Below is a list of CPUs that are covered in this article. You can access each of them out of order using the sidebar on Substack. I might continue to update/add to this server CPU database which is why this will remain purely on Substack for paid subscribers. No downloadable assets will be available.

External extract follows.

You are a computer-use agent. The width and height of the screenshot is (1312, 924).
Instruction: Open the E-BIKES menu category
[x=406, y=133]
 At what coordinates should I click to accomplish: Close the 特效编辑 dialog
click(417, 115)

NVIDIA (Grace, Vera) — For free subscribers
AMD (Venice Dense, Venice Classic, Turin Dense)
Intel (Diamond Rapids, Granite Rapids, Clearwater Forest, Sierra Forest)
ARM Hyperscaler (AWS Graviton5, Microsoft Cobalt 200)
Other ARM (ARM Phoenix, AmpereOne M)
Excluded: Google Axion (low core counts), Huawei Kunpeng 950 (too little known)

Scoring Framework

Here is a quick recap of the scoring framework. Each CPU is scored on 9 metrics using a 1-5 point scale, where higher is better. The points are later weighted depending on whether the feature is more suitable for an agentic or action-oriented workload.

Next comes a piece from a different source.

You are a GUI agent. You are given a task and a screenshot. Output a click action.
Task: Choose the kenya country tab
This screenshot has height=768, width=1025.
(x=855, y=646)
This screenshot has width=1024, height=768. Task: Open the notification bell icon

Per-core performance: Higher clock speeds and/or higher IPC is good for both reasoning and action workloads. Fast CPUs finish tasks quickly, and watches GPU tokens closely to determine next steps.
Core count: Higher is better for action workloads, not important for reasoning workloads. More cores = more agents. Multi-threading helps a lot.
CPU-xPU interconnect bandwidth: Higher is better for long-context reasoning workloads so that large batches of tokens can be exchanged quickly; not important for action workloads that only use the GPU for short durations.
Memory BW and capacity: More is better for both reasoning and action workloads. Reasoning workloads will evict to lower memory tiers; action workloads need working memory for large number of agents.
Cache size: More is better for action workloads so that small data does not have to leave the chip. This means lower latency. Not important for reasoning workloads because of large memory traffic that won’t fit in cache anyway.
Performance/watt: More is better for action workloads especially if CPU counts in the datacenter grow; unimportant for reasoning workloads because power is dominated by GPU use.
PCIe speeds: More is better for action workloads because lots of external accesses are involved, unimportant for reasoning workloads where data exchange is mostly between CPU-xPU.
ISA: x86 better for action workloads only because of the maturity of the software ecosystem; either is okay for reasoning workloads where there are not a wide variety of tools being called. x86 = 5 points, Arm = 3 points, in the scoring system.
NUMA latency: Lower is better for action workloads because all agents will have similar memory access latency; unimportant for reasoning workloads that only use a few cores. Fewer chiplets in CPU design usually means lower NUMA latency.

Composite Scores:

Reasoning composite is weighted on: per-core performance, xPU interconnect bandwidth, and memory BW/capacity
Action composite is weighted on: core/thread count, cache, perf/watt, PCIe, ISA (x86 advantage), and NUMA

The composite scores are calculated based on the average scores of the metrics that matter to either workload. The score is then adjusted up or down based on market dynamics, historical trends and company specifics. This is admittedly not very scientific, but then neither is the real world when it comes to choosing a CPU.

NVIDIA

Grace

Reasoning: 3 | Action: 1 | Best Fit: Reasoning

Cores/Threads: 72 cores / 72 threads
Process: TSMC 4N | TDP: 200-250W (single die)
Socket: BGA (platform-locked)
Memory: LPDDR5X, 480 GB capacity, 512 GB/s bandwidth
I/O: PCIe5 | NVLink-C2C 900 GB/s bidirectional to attached GPUs

Status: Available since mid-2023 | Shipping in production systems
Access: Platform-locked — only available in NVIDIA superchip configurations
Roadmap: Grace → Vera (H2 2026)

Per-core perf (3/5): Neoverse V2 cores with 1MB L2. According to SemiAnalysis, Grace has a significant branch prediction bottleneck due to which AI workloads are currently being slowed by the Grace CPUs in GB200 and GB300. Hopper used x86 CPUs, and Vera uses custom Arm cores - suggesting that the “off-the-shelf” Neoverse cores used in Grace just didn’t work out.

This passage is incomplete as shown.